Repeat exactly the lines below, from the line containing "You are a computer-use" through the last line, both included. Leave out any pictures.

..........

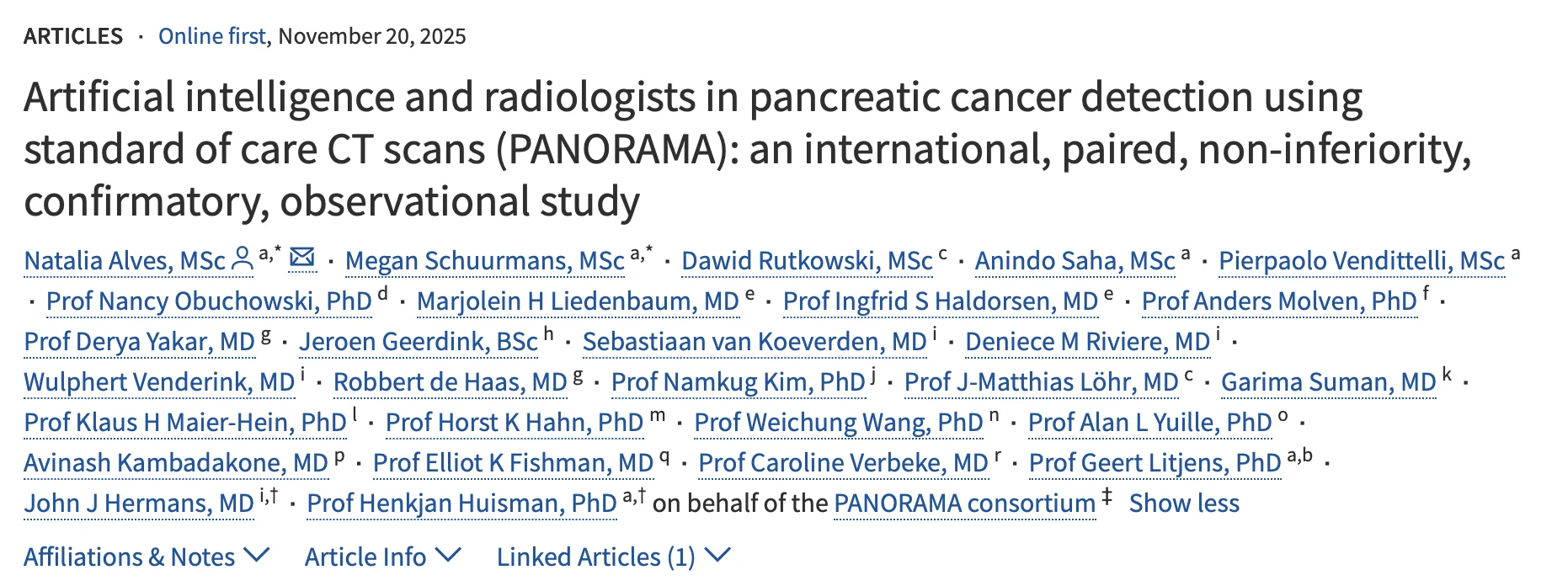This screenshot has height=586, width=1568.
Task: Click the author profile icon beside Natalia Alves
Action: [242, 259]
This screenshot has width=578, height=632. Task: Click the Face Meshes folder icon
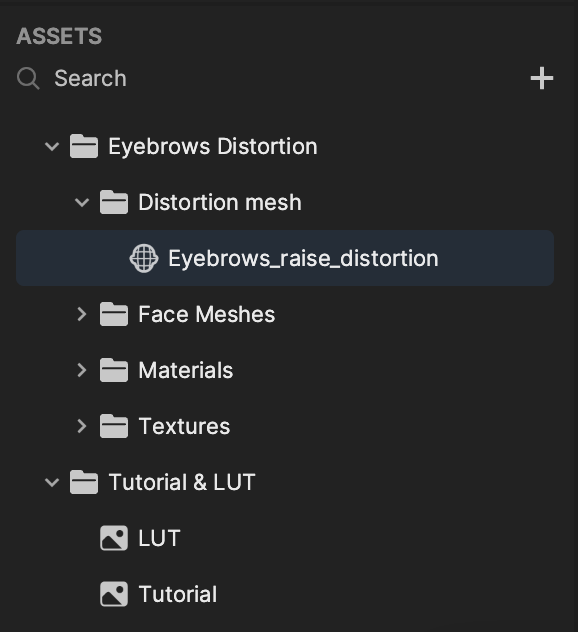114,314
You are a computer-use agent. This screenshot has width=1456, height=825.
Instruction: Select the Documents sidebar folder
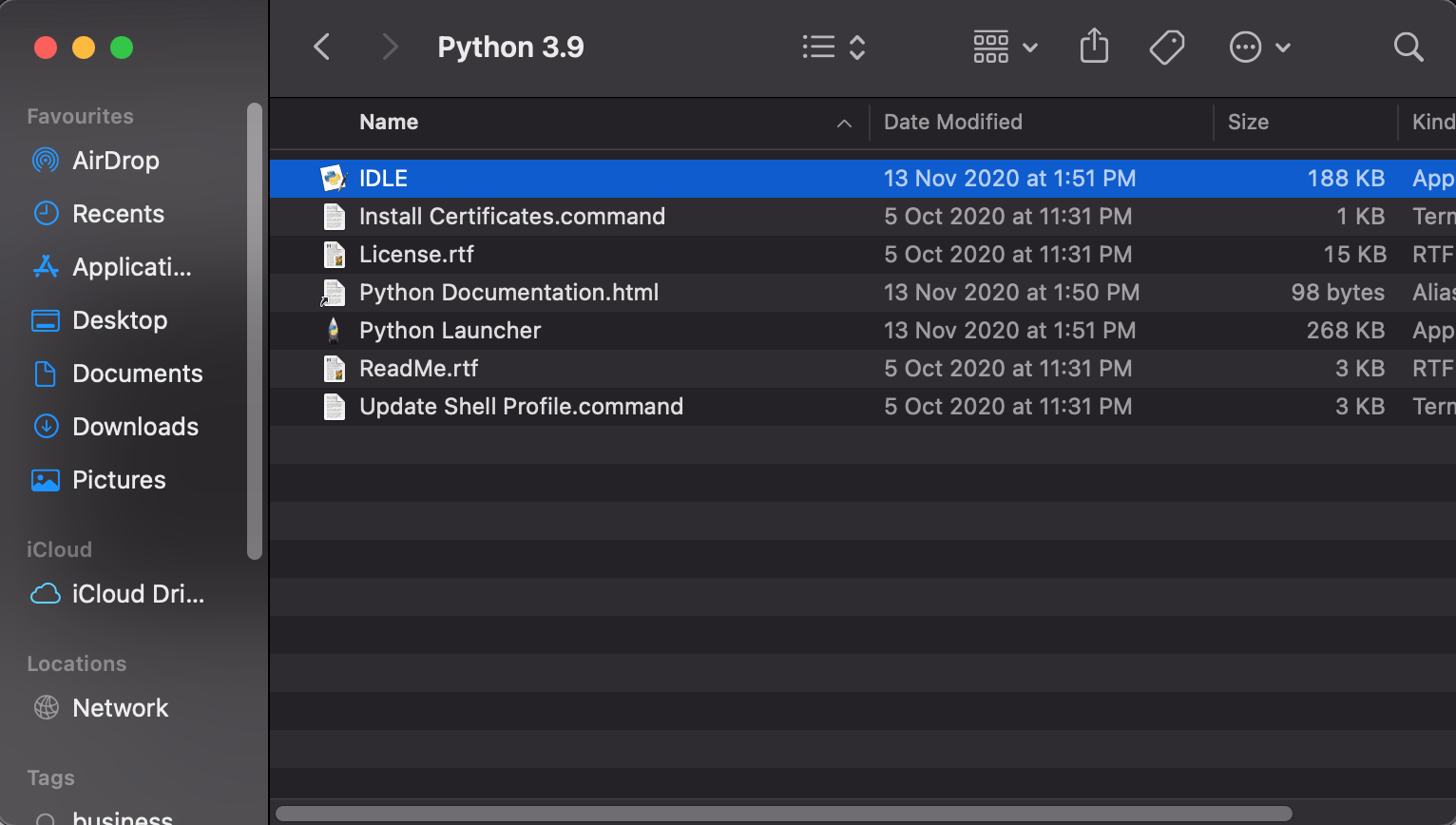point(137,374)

..........

**WORKED SOLUTION**
You are a computer-use agent. This screenshot has width=1456, height=825.
Instruction: Select the Documents sidebar folder
point(137,374)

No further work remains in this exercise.